Andrew Ormerod’s personal view of the subject as little ‘snap shot’s’ exploring the importance of trees.
Part 3/3 Sacred trees.
The number of significant trees In the Garden of Eden depends on religious interpretation. In the Judeo/Christian interpretation there were two significant symbolic trees ‘The tree of life’ and ‘The tree of knowledge of good and ill’ in the Quran there is only one the tree of immortality forbidden to Adam and Eve.
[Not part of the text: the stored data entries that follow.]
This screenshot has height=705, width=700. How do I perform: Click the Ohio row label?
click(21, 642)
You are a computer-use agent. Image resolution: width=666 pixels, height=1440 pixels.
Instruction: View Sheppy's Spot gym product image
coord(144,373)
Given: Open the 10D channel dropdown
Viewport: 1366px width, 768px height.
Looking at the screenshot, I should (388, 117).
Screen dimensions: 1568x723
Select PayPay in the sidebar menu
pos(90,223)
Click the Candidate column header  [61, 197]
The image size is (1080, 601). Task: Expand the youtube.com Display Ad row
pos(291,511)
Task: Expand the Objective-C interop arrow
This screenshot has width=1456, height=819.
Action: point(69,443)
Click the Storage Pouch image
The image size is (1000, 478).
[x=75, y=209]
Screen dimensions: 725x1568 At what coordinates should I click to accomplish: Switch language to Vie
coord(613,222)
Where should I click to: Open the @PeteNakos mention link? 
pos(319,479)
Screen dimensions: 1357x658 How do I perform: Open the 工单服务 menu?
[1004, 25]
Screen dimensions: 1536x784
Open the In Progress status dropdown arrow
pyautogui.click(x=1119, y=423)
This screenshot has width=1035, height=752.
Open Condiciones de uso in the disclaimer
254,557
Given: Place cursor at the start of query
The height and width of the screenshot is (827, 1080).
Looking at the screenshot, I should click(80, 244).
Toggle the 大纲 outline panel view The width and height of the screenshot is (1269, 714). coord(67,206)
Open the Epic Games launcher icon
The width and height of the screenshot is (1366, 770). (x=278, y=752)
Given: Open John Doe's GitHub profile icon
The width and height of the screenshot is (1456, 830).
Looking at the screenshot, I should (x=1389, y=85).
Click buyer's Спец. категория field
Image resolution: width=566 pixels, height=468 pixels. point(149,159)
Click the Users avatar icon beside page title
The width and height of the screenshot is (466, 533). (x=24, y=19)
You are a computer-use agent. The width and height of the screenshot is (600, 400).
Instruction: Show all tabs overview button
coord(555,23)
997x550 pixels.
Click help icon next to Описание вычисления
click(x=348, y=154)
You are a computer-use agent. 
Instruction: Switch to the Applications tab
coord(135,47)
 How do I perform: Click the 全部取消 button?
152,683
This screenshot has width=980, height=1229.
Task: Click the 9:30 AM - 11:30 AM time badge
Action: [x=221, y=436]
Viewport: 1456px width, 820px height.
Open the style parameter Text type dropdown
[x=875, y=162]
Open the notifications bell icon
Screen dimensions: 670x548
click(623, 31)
The tree of life represents symbolically links qualities of trees with human attributions for growth and promulgation; the diverse fruit representing diversity of the human family tree. There are moral references among others to respect resources that nature provides use them wisely without wasting or destroying them. Suggestions for a supernatural version of an Olive Tree have been suggested for the tree of life as the olive tree represents life. One of the most striking portrayals of the link between humanity and the Tree of Life I have seen in sculpture is by Gustav Vigland reflecting the close link between humans from cradle to grave intermingled with the unchanging symbol of the Trees of Life.
The Tree of Knowledge of Good and Ill has been represented botanically over time by a range of fruit, which range in geographical origins. In the Western Christian traditionally represented as domesticated apple trees possibly because of a Latin pun mālum means apple; malum means evil or may be just as artistic license. Some suggested crab apples or even quince trees are better candidates. The fig trees has been suggested and played an important role in providing leaves for modesty – possibly the world’s first under wear and clothing collection! Although not definitive, many of the classic Jewish commentators believe that the Tree of Knowledge was a fig tree. Other alternative candidates have also included grapes, pomegranates or even bananas favoured by Hinduism and suggested by Linnaeus. (Bananas are referred to as a fig in some cultures).
Sacred groves and trees with religious connections.
Sacred Groves are woods of religious and mythological significance for particular cultures planted throughout the world. Olive, fig, oak and plane trees and date palms have been planted in sacred groves in Eurasia. They were often associated with druidic practices. Churches were commonly built on the sites of sacred groves in the Scandinavian and Baltic regions.
There are at least 500 churchyards in England, which contain yew trees older than the church buildings. They were possibly planted to protect and purify the graves of dead plague victims or away from fields as their toxic leaves are inaccessible to cattle. May be they were deliberately planted to protect graves from cattle and to provide springy boughs for bow making. Their wood also was traditionally valued for lute making. Evergreens were consider sacred, as they are always green – and were treated as living representatives of the Tree of Life. Yew trees as examples of this release a toxic gas Taxine on hot days that can cause hallucination – which possibly may have been interpreted in the past as visions.
The Glastonbury thorn unusually flowers twice a year, once in the winter and again in the spring. The original ‘Holy Thorn’ associated with legends about Joseph of Arimathea and the arrival of Christianity in Britain has had to be replaced several times because of destruction and vandalism.
Trees as natural places of worship
Occasional natural plant habitats naturally mimic or provide inspiration for religious buildings, such was the case with natural stands of plain trees intertwined with vines in river valleys observed in Turkey by archaeobotanist Gordon Hillman in the 1970’s. Trees have also been planted to create natural living places of worship – such as the tree cathedrals created in England, Italy and the USA. Some are in response to conflict and are ecumenical in nature. Hazel, apple, cherry, beech, fir, hornbeam, chestnut and lime are among the temperate tree species used to form living arches.
Don’t take them for granted
There is a danger that if treescapes are taken for granted they start to decline – ancient trees though they have been around for generations will eventually die. Poor inconsiderate management and a lack of understanding of risks from ancient trees can lead to wrong decisions being taken and trees either dying or being cut down unnecessarily. Some years ago when hollow trees were cut down due to a perceived risk that they were a greater risk of falling over in strong winds – this was often not the case many were able to stay up as their trunks are hollow and flexible based on the scaffolding principle. Taking trees for granted means not using them in a sustainable way – which provides value and ecological benefits. So old pollarded (where branches are harvested) and coppiced trees (harvested at ground level) develop thick regrowth as the practice and knowledge about their sustainably management dies out. Finally if old treescapes are taken for granted there is a danger of lost opportunities for replanting the next generations of young trees to produced populations of mixed ages to go through their lifecycle into old age. This is made apparent when violent gales blow through leaving swathes of destruction of old trees – with little else to follow. It is so much easier to create continuity by planting a few every year to ensure a continuing cycle that forms the extraordinary miracle of trees,
Expanded from a talk at South Hampstead Synagogue to co-inside with the Jewish festival Tu Bishvat – the New Year for trees (or the Birthday of trees) associated of renewal, rejuvenation and new planting of trees. Thanks to Rabbi Shlomo Levin for the invite to speak at the event.